— begin RECORDS TO PROCESS —

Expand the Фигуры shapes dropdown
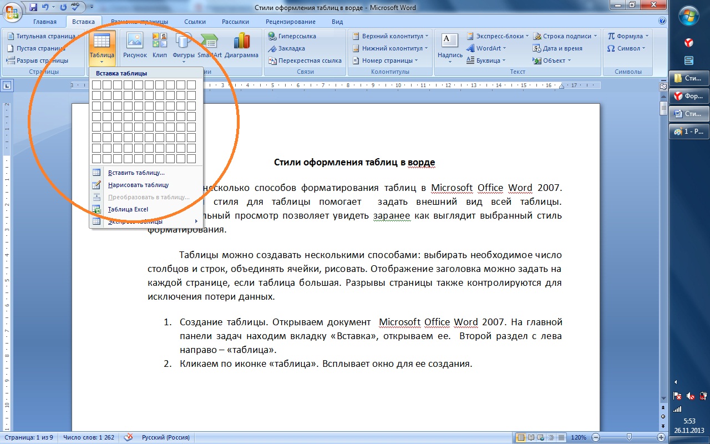 184,60
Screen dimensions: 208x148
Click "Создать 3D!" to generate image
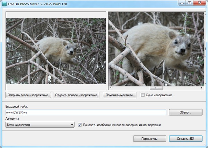click(186, 139)
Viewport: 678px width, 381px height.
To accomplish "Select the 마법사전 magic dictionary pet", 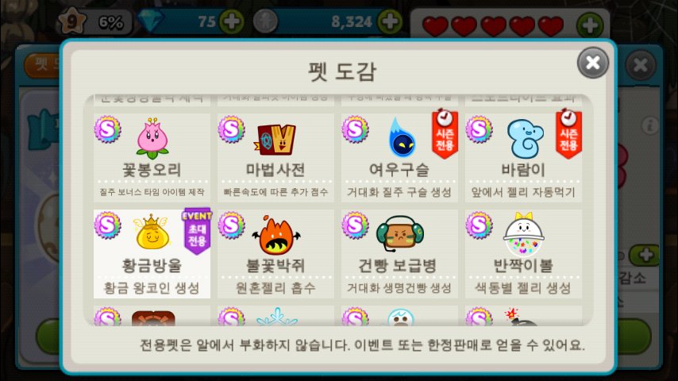I will click(x=275, y=158).
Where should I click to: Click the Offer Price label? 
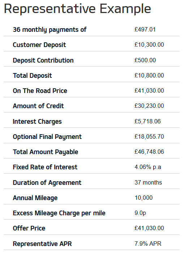[x=29, y=228]
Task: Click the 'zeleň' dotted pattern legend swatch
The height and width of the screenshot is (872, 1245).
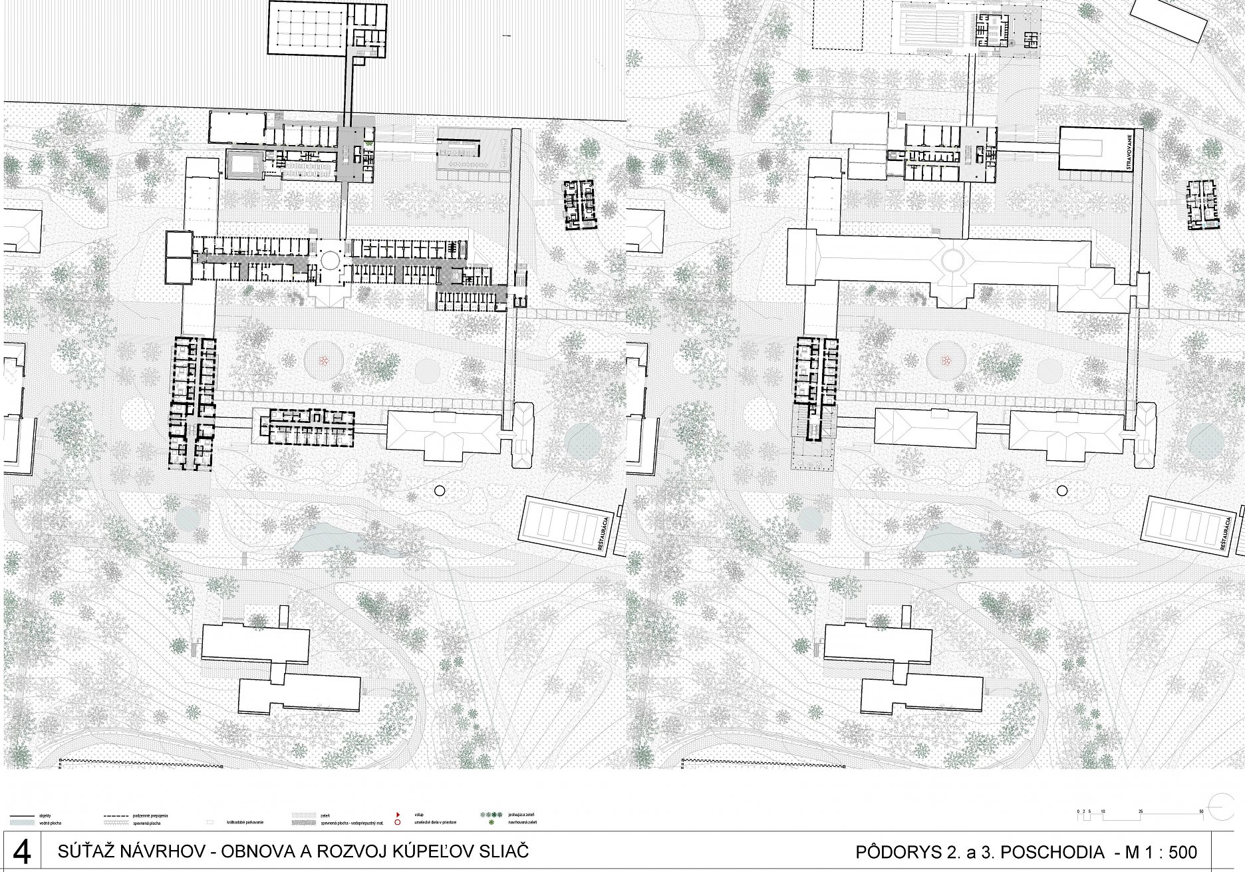Action: click(305, 815)
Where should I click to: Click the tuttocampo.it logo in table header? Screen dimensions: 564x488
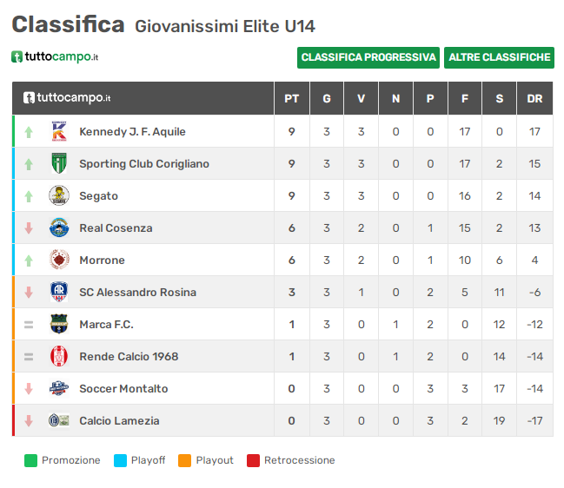[x=67, y=98]
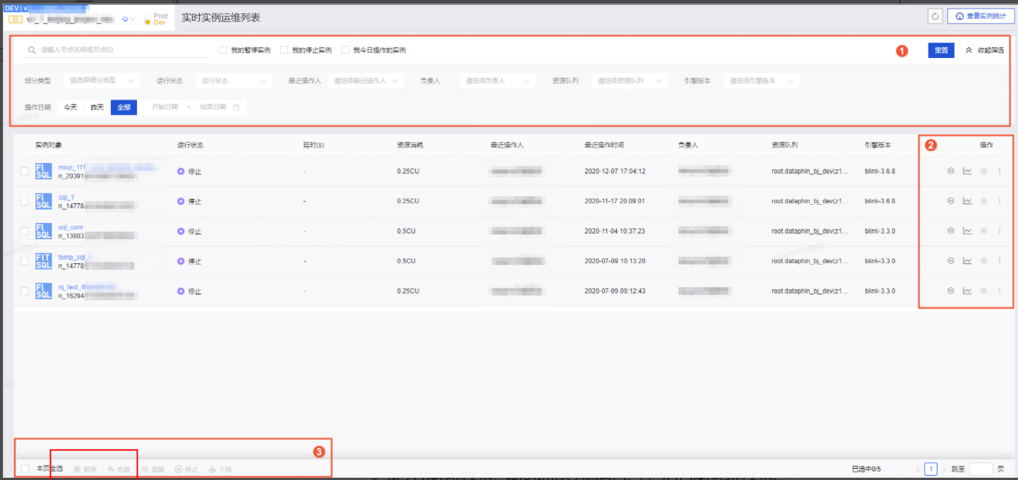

— end RECORDS TO PROCESS —

> _WHAT THE EXERCISE ASKS_: Can you repeat the entries word for word, starting with the line that contains "Where should I click to: Click the tuttocampo.it" and continuing through the end of the entries, with the pictures left out?

> _COMPLETE ANSWER_:
Where should I click to: Click the tuttocampo.it logo in table header? Screen dimensions: 564x488
[x=67, y=98]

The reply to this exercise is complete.